Armando es un miembro de la pandilla "Los Químicos", de una Fomerrey en la zona norte de la Ciudad de Monterrey, Nuevo León. Es una zona que contiene un mosaico de las pandillas callejeras y en los últimos años ha experimentado altos niveles de violencia relacionada con el narcotráfico.

Cuando llegue a Monterrey en 2011, los asesinatos, los secuestros y las balaceras eran algo que ocurría día con día. Me di cuenta que muchas de las personas implicadas en la violencia, ya sea como víctimas o agresores, eran jóvenes ordinarios de colonias de bajos recursos; los jóvenes que se reúnen en las esquinas como parte de una banda local estaban siendo arrastrados y utilizados por los cárteles en competencia. En México, el 35 por ciento de las personas asesinadas son son varones de entre 15 y 29 años de edad, de acuerdo con el INEGI.

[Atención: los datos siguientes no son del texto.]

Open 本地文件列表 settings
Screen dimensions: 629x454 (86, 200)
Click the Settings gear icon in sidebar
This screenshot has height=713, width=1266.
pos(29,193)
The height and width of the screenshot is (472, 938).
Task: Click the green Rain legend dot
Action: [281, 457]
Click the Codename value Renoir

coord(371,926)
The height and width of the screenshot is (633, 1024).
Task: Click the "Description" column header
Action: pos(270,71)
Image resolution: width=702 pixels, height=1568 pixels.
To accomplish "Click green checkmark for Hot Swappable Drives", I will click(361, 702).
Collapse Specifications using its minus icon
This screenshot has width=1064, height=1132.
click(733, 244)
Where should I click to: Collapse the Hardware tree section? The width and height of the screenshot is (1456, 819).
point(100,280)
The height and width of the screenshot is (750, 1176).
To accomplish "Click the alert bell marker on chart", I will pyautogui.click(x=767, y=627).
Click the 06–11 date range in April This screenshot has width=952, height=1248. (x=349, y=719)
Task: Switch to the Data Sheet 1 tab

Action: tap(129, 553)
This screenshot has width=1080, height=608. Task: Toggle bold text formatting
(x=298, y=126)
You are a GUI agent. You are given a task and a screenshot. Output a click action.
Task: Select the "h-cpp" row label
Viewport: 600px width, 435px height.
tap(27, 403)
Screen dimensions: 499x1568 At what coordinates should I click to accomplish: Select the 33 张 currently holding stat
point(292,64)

Decidí tratar de comprender los mundos de esos jóvenes, pero sin centrarme específicamente en la violencia. En cambio, quería fotografiar los individuos y los entornos en los que viven. Pasé tres años fotografiando a tres pandillas regiomontanas: los Químicos, los Pokos y Los Coyos. Conocí a personas que siempre me trataban con respeto, y que con el tiempo se volvieron buenos amigos y compañeros. Sin embargo, sus problemas son predecibles: viven en un contexto donde hay oportunidades limitadas para una buena educación o trabajo estable y bien remunerado.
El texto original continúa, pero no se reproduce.